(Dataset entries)
----

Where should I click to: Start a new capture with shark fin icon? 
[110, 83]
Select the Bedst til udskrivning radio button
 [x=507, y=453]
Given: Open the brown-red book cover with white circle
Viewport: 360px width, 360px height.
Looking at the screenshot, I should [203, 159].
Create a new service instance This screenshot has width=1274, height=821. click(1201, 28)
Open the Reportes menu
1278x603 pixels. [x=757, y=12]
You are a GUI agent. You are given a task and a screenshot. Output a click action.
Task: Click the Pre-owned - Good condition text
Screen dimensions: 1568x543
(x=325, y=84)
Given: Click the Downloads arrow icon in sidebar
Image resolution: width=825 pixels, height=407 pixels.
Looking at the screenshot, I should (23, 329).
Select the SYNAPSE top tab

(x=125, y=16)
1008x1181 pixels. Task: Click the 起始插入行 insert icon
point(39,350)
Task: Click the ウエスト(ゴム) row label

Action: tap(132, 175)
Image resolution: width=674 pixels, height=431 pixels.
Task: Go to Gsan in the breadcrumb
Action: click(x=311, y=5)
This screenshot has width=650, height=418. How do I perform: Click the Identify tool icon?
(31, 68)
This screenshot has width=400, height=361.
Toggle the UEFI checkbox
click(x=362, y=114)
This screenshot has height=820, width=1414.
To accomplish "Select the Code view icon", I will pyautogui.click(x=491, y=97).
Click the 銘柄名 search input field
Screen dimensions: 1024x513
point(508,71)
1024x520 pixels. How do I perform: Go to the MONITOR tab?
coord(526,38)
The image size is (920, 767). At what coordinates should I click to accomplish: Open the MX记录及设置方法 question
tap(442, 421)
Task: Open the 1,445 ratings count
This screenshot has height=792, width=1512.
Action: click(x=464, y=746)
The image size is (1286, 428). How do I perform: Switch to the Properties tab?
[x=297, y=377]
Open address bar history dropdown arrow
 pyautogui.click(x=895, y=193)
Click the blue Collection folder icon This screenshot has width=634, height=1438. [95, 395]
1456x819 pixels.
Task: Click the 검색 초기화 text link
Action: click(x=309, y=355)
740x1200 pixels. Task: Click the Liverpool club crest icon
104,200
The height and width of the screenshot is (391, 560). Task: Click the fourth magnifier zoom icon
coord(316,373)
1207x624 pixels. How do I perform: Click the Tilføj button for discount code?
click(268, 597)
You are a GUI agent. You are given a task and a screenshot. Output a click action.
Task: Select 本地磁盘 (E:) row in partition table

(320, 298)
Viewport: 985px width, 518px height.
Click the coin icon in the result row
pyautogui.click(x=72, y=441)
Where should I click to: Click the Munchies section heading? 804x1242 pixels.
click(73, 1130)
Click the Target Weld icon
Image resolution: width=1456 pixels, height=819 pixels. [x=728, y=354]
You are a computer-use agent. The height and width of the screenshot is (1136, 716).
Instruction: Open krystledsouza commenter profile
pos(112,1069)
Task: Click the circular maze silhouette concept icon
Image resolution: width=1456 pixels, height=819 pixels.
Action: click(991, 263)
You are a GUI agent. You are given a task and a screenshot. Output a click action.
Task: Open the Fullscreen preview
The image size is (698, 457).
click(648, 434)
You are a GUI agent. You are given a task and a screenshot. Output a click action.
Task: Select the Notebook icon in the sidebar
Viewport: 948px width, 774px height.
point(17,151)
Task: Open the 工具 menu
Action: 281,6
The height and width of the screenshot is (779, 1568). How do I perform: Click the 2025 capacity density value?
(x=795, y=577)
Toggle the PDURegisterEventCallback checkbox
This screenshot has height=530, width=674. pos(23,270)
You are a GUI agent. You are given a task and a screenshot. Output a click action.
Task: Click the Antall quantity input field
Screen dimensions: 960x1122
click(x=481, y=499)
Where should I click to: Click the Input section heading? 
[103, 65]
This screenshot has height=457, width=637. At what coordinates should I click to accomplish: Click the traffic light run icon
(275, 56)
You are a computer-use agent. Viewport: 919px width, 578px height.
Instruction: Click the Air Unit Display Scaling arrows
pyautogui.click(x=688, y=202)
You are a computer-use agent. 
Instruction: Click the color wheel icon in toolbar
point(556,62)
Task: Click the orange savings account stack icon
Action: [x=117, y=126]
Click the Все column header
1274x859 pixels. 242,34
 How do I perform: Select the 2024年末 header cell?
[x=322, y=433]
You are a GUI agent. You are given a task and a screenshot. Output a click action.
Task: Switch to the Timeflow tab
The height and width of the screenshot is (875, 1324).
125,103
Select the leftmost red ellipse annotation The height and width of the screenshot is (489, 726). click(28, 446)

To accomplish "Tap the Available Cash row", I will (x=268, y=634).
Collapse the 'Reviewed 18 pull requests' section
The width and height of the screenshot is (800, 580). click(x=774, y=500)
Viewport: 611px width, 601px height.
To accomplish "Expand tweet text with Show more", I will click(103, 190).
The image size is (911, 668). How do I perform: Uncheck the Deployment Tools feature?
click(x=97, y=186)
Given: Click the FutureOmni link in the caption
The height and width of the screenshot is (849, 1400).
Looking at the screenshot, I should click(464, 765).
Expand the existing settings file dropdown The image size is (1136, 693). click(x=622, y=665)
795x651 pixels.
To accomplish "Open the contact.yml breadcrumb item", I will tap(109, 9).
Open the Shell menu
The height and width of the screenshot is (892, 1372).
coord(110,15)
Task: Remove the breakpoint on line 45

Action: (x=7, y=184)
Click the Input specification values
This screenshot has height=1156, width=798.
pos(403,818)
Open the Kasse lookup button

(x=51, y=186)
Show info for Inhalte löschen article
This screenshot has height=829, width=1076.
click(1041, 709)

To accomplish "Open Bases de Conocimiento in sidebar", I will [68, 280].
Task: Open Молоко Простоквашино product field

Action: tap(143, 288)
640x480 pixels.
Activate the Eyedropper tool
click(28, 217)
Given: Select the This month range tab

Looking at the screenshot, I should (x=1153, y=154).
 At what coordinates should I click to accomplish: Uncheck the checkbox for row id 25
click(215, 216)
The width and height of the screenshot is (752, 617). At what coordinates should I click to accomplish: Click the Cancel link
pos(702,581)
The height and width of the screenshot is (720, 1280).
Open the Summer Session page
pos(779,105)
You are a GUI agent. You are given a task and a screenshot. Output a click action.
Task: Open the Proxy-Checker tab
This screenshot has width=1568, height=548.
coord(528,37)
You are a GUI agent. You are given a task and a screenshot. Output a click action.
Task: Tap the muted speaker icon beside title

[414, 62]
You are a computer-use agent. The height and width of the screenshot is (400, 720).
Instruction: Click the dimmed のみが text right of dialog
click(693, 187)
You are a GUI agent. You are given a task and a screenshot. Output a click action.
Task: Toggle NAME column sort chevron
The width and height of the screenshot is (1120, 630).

----

In full and verbatim, repeat the records given above.

> [ANSWER TO THIS PROBLEM]:
Where should I click to: Start a new capture with shark fin icon? 
[110, 83]
Select the Bedst til udskrivning radio button
 [x=507, y=453]
Given: Open the brown-red book cover with white circle
Viewport: 360px width, 360px height.
Looking at the screenshot, I should [203, 159].
Create a new service instance This screenshot has width=1274, height=821. click(1201, 28)
Open the Reportes menu
1278x603 pixels. [x=757, y=12]
You are a GUI agent. You are given a task and a screenshot. Output a click action.
Task: Click the Pre-owned - Good condition text
Screen dimensions: 1568x543
(x=325, y=84)
Given: Click the Downloads arrow icon in sidebar
Image resolution: width=825 pixels, height=407 pixels.
Looking at the screenshot, I should (23, 329).
Select the SYNAPSE top tab

(x=125, y=16)
1008x1181 pixels. Task: Click the 起始插入行 insert icon
point(39,350)
Task: Click the ウエスト(ゴム) row label

Action: tap(132, 175)
Image resolution: width=674 pixels, height=431 pixels.
Task: Go to Gsan in the breadcrumb
Action: click(x=311, y=5)
This screenshot has width=650, height=418. How do I perform: Click the Identify tool icon?
(31, 68)
This screenshot has width=400, height=361.
Toggle the UEFI checkbox
click(x=362, y=114)
This screenshot has height=820, width=1414.
To accomplish "Select the Code view icon", I will pyautogui.click(x=491, y=97).
Click the 銘柄名 search input field
Screen dimensions: 1024x513
point(508,71)
1024x520 pixels. How do I perform: Go to the MONITOR tab?
coord(526,38)
The image size is (920, 767). At what coordinates should I click to accomplish: Open the MX记录及设置方法 question
tap(442, 421)
Task: Open the 1,445 ratings count
This screenshot has height=792, width=1512.
Action: click(x=464, y=746)
The image size is (1286, 428). How do I perform: Switch to the Properties tab?
[x=297, y=377]
Open address bar history dropdown arrow
 pyautogui.click(x=895, y=193)
Click the blue Collection folder icon This screenshot has width=634, height=1438. [95, 395]
1456x819 pixels.
Task: Click the 검색 초기화 text link
Action: click(x=309, y=355)
740x1200 pixels. Task: Click the Liverpool club crest icon
104,200
The height and width of the screenshot is (391, 560). Task: Click the fourth magnifier zoom icon
coord(316,373)
1207x624 pixels. How do I perform: Click the Tilføj button for discount code?
click(268, 597)
You are a GUI agent. You are given a task and a screenshot. Output a click action.
Task: Select 本地磁盘 (E:) row in partition table

(320, 298)
Viewport: 985px width, 518px height.
Click the coin icon in the result row
pyautogui.click(x=72, y=441)
Where should I click to: Click the Munchies section heading? 804x1242 pixels.
click(73, 1130)
Click the Target Weld icon
Image resolution: width=1456 pixels, height=819 pixels. [x=728, y=354]
You are a computer-use agent. The height and width of the screenshot is (1136, 716).
Instruction: Open krystledsouza commenter profile
pos(112,1069)
Task: Click the circular maze silhouette concept icon
Image resolution: width=1456 pixels, height=819 pixels.
Action: click(991, 263)
You are a GUI agent. You are given a task and a screenshot. Output a click action.
Task: Open the Fullscreen preview
The image size is (698, 457).
click(648, 434)
You are a GUI agent. You are given a task and a screenshot. Output a click action.
Task: Select the Notebook icon in the sidebar
Viewport: 948px width, 774px height.
point(17,151)
Task: Open the 工具 menu
Action: 281,6
The height and width of the screenshot is (779, 1568). How do I perform: Click the 2025 capacity density value?
(x=795, y=577)
Toggle the PDURegisterEventCallback checkbox
This screenshot has height=530, width=674. pos(23,270)
You are a GUI agent. You are given a task and a screenshot. Output a click action.
Task: Click the Antall quantity input field
Screen dimensions: 960x1122
click(x=481, y=499)
Where should I click to: Click the Input section heading? 
[103, 65]
This screenshot has height=457, width=637. At what coordinates should I click to accomplish: Click the traffic light run icon
(275, 56)
You are a computer-use agent. Viewport: 919px width, 578px height.
Instruction: Click the Air Unit Display Scaling arrows
pyautogui.click(x=688, y=202)
You are a computer-use agent. 
Instruction: Click the color wheel icon in toolbar
point(556,62)
Task: Click the orange savings account stack icon
Action: [x=117, y=126]
Click the Все column header
1274x859 pixels. 242,34
 How do I perform: Select the 2024年末 header cell?
[x=322, y=433]
You are a GUI agent. You are given a task and a screenshot. Output a click action.
Task: Switch to the Timeflow tab
The height and width of the screenshot is (875, 1324).
125,103
Select the leftmost red ellipse annotation The height and width of the screenshot is (489, 726). click(28, 446)

To accomplish "Tap the Available Cash row", I will (x=268, y=634).
Collapse the 'Reviewed 18 pull requests' section
The width and height of the screenshot is (800, 580). click(x=774, y=500)
Viewport: 611px width, 601px height.
To accomplish "Expand tweet text with Show more", I will click(103, 190).
The image size is (911, 668). How do I perform: Uncheck the Deployment Tools feature?
click(x=97, y=186)
Given: Click the FutureOmni link in the caption
The height and width of the screenshot is (849, 1400).
Looking at the screenshot, I should click(464, 765).
Expand the existing settings file dropdown The image size is (1136, 693). click(x=622, y=665)
795x651 pixels.
To accomplish "Open the contact.yml breadcrumb item", I will tap(109, 9).
Open the Shell menu
The height and width of the screenshot is (892, 1372).
coord(110,15)
Task: Remove the breakpoint on line 45

Action: (x=7, y=184)
Click the Input specification values
This screenshot has height=1156, width=798.
pos(403,818)
Open the Kasse lookup button

(x=51, y=186)
Show info for Inhalte löschen article
This screenshot has height=829, width=1076.
click(1041, 709)

To accomplish "Open Bases de Conocimiento in sidebar", I will [68, 280].
Task: Open Молоко Простоквашино product field

Action: tap(143, 288)
640x480 pixels.
Activate the Eyedropper tool
click(28, 217)
Given: Select the This month range tab

Looking at the screenshot, I should (x=1153, y=154).
 At what coordinates should I click to accomplish: Uncheck the checkbox for row id 25
click(215, 216)
The width and height of the screenshot is (752, 617). At what coordinates should I click to accomplish: Click the Cancel link
pos(702,581)
The height and width of the screenshot is (720, 1280).
Open the Summer Session page
pos(779,105)
You are a GUI agent. You are given a task and a screenshot. Output a click action.
Task: Open the Proxy-Checker tab
This screenshot has width=1568, height=548.
coord(528,37)
You are a GUI agent. You are given a task and a screenshot. Output a click action.
Task: Tap the muted speaker icon beside title

[414, 62]
You are a computer-use agent. The height and width of the screenshot is (400, 720).
Instruction: Click the dimmed のみが text right of dialog
click(693, 187)
You are a GUI agent. You are given a task and a screenshot. Output a click action.
Task: Toggle NAME column sort chevron
The width and height of the screenshot is (1120, 630).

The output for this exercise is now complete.